Phenotype differentiation in cases of PCO is essential for management, assessment of disease severity, and complication prognosis. This depends mainly on clinical, laboratory data, and ovarian morphology on ultrasound. In this study, we study the role of ASL and DWI metrics in the differentiation of classic and non-classic phenotypes of PCO. Our study results showed that ASL blood flow-derived metrics showed higher values in classic phenotypes (A and B) compared to non-classic types (C and D) (P = 0.001), while ADC values were lower in classic than non-classic cases (P = 0.001). This may be attributed to increased ovarian stroma and vascularity in classic than non-classic PCO cases. A study using ultrasound for phenotype differentiation revealed that the ovarian volume differed significantly between classic and non-classic phenotypes of PCO, with an accuracy of 75% [10].

The combined values of ASL blood flow and ADC of the ovarian stroma in the present study have shown a high significant difference between PCO cases and control cases. A study by Ozkok et al. [32] also found significantly reduced ADC values and increased IVIM MRI-derived perfusion parameters in PCO patients. The combined use of ASL blood flow and ADC of the ovarian stroma also found a highly significant difference between classic and non-classic PCO phenotypes. This will add great value to phenotype differentiation by MR imaging, which, as far as we know, has not been discussed before in English literature.

Our results revealed that there is a significant difference in testosterone level and BMI between the classic, non-classic, and control groups (P = 0.001). While the level of DHEAS was non-significant in differentiation between classic and non-classic phenotypes (P = 0.059).

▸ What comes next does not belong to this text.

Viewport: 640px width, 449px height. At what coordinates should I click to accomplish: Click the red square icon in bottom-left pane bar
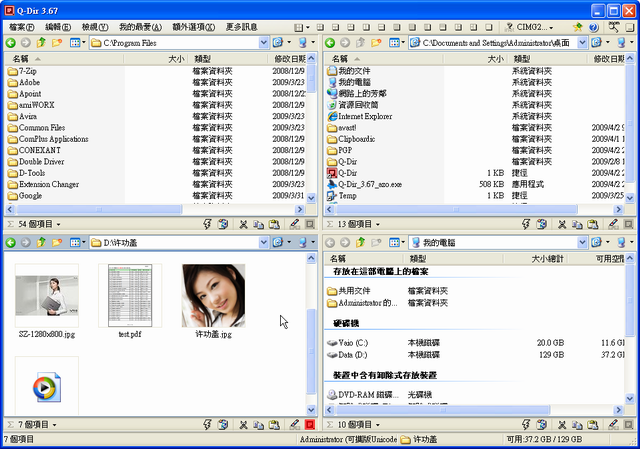point(310,425)
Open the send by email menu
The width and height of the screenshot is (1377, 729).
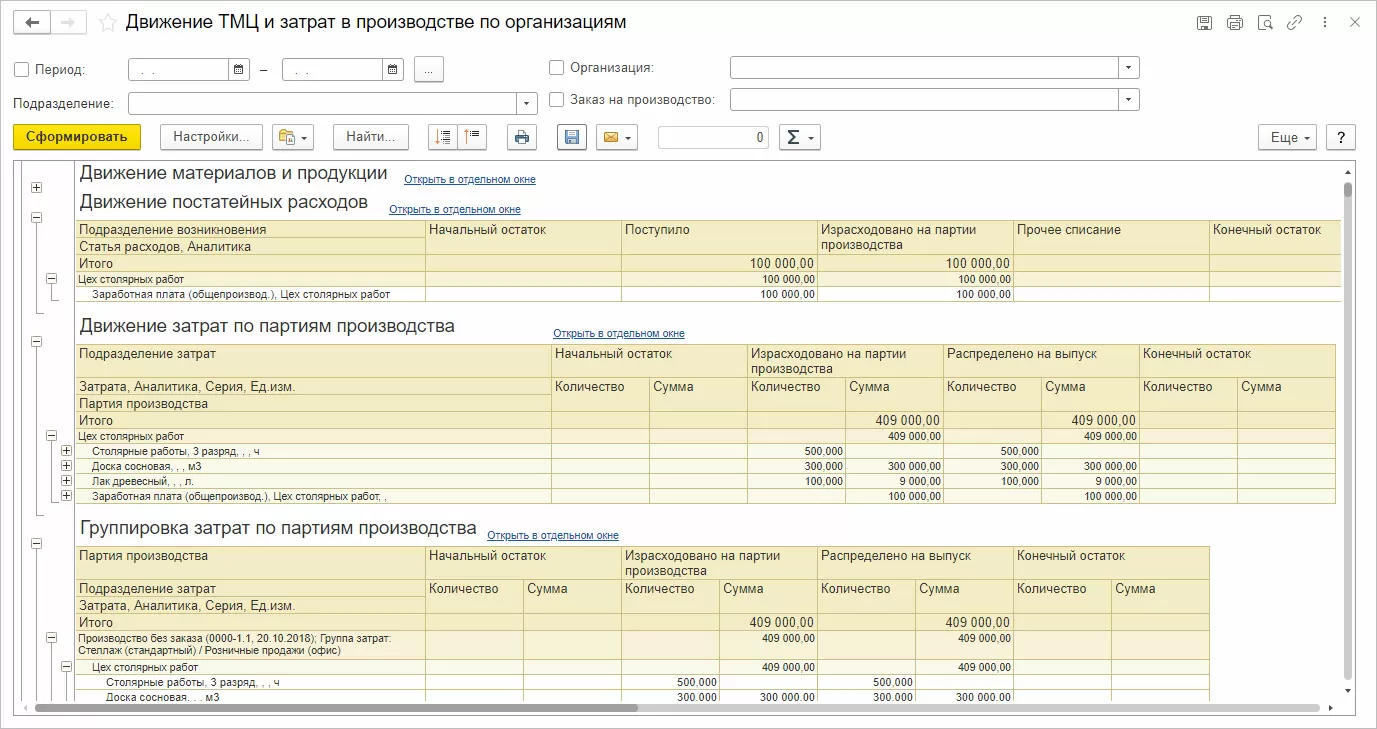click(616, 137)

Our results showed agreement with Yuan et al. [14], who reported that there is a highly significant correlation between testosterone and BMI with different phenotype groups of PCO. On the other hand, there is partial agreement with O'Reilly et al. [13], who reported a positive correlation between high testosterone and PCO, and disagreement with our results regarding BMI.

Significant increase in levels of testosterone and DHEAS was associated with reduced ADC and increased BF in PCO patients. Other studies also found a significant correlation between Doppler indices and laboratory ovarian dysfunction markers [33, 43]. The correlation between imaging and laboratory biomarkers would prove the reliability of using these markers as predictors for PCO.

This study has a number of limitations. First, it included a relatively small number of patients. Further research in a larger cohort is recommended. Second, a 1.5-T scanner was used in this study. It is advised that further studies be done on 3-T machines for better assessment. Third, ASL results could be impacted by the degree of arterial stenosis; further studies are required using multi-parametric MR imaging combined with contrast MR angiography [36, 44] to evaluate arterial stenosis in future.

Conclusions

We came to the conclusion that PCO diagnosis and differentiation between its phenotypes can be aided by combining ASL and DWI-derived metrics of ovarian stroma. A significant correlation between those imaging metrics and serum levels of testosterone and DHEAS supports the use of ASL and DWI in the evaluation of PCO.